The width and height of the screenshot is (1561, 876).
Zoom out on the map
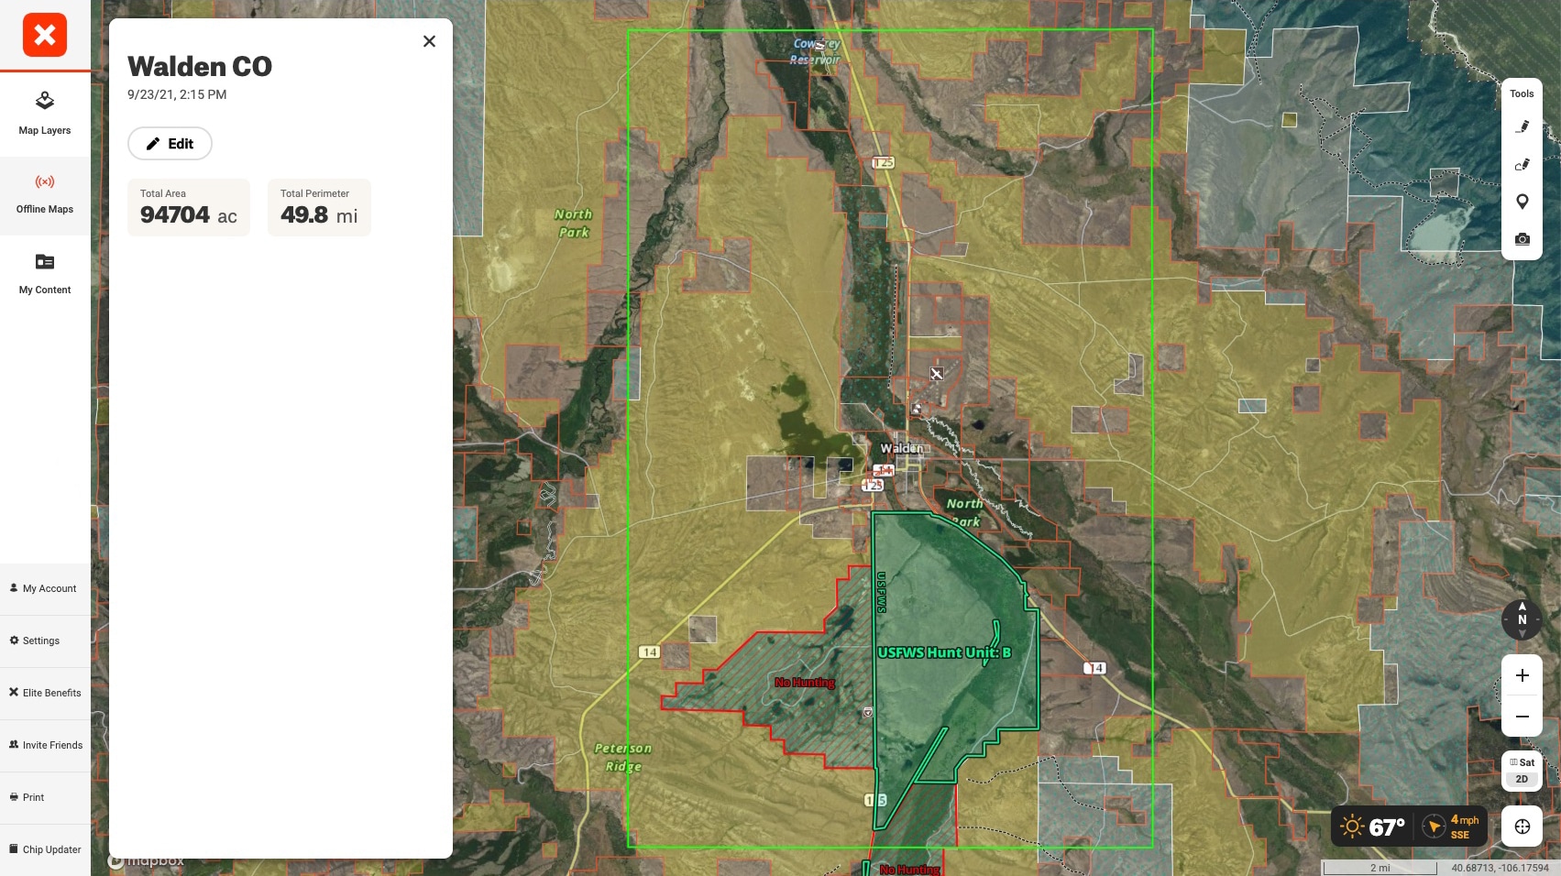click(1522, 717)
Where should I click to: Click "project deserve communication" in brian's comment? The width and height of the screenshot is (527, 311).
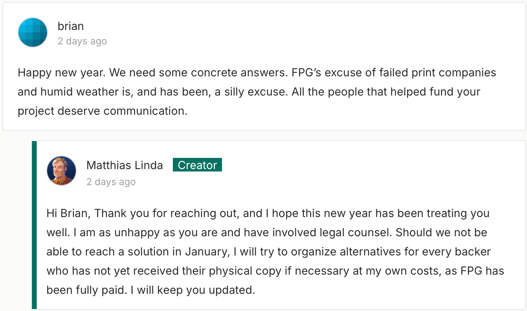pyautogui.click(x=102, y=111)
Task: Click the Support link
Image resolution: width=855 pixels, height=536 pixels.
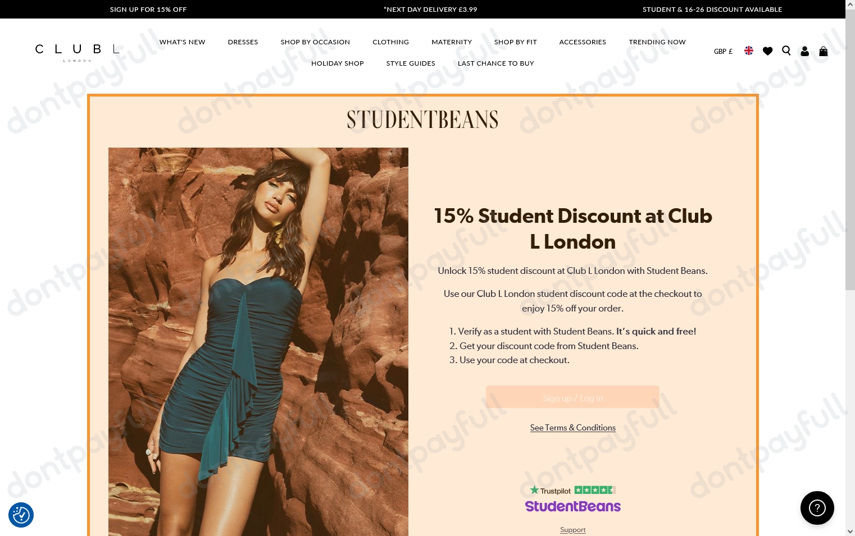Action: [x=572, y=530]
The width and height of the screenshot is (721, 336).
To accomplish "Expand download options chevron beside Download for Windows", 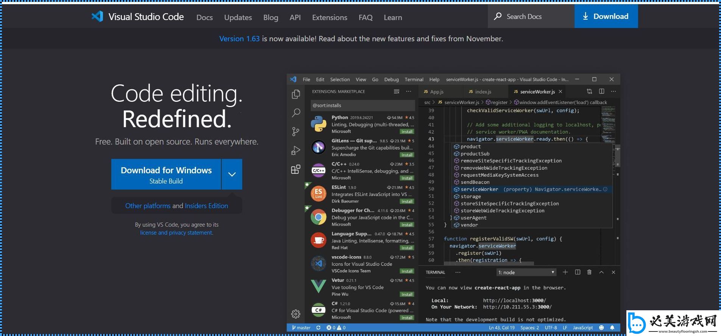I will click(232, 174).
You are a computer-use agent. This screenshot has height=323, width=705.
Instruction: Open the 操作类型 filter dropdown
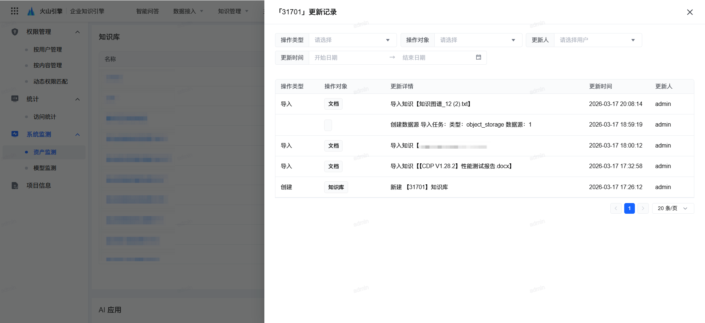(352, 40)
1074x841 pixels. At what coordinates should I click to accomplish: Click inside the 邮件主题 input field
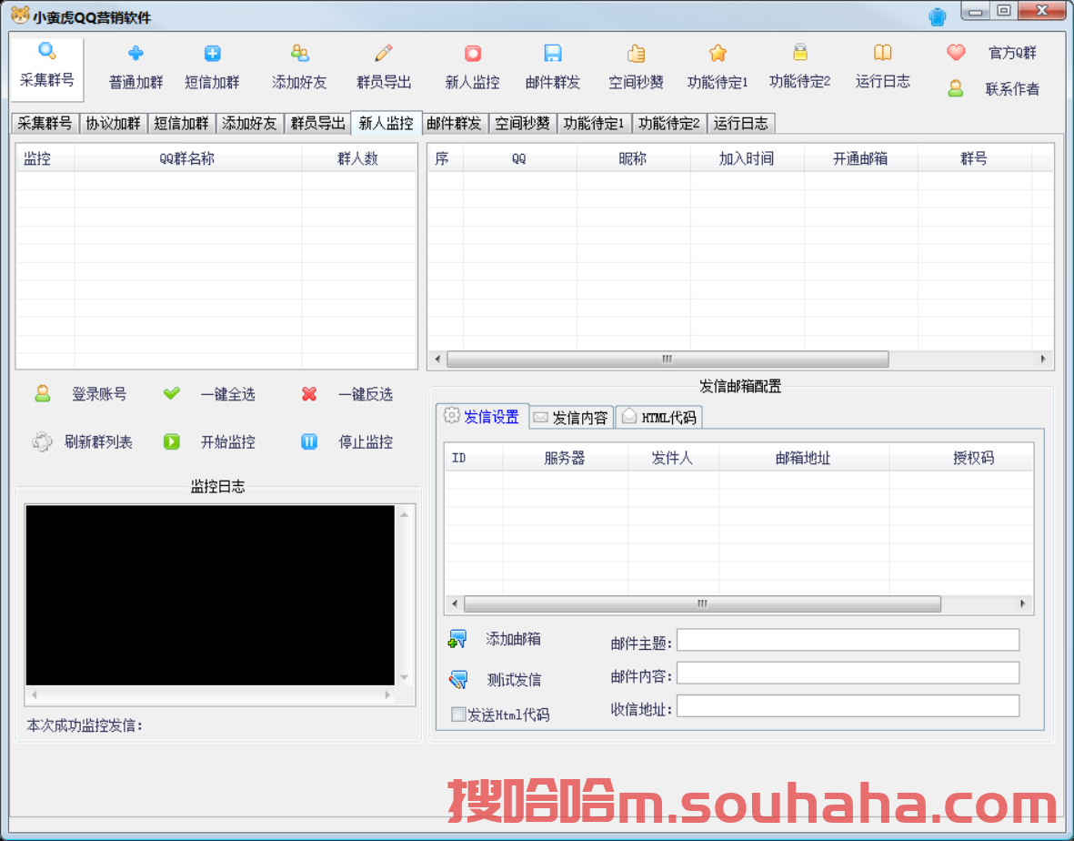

## [Work instructions]
Pictures are not part of the copy. Output only the lines from the one with "Instruction: Open the 操作类型 filter dropdown" through the final line of the records, exactly as given.

## [Answer for this exercise]
Instruction: Open the 操作类型 filter dropdown
(352, 40)
1074x841 pixels. At what coordinates should I click to accomplish: Click inside the 邮件主题 input field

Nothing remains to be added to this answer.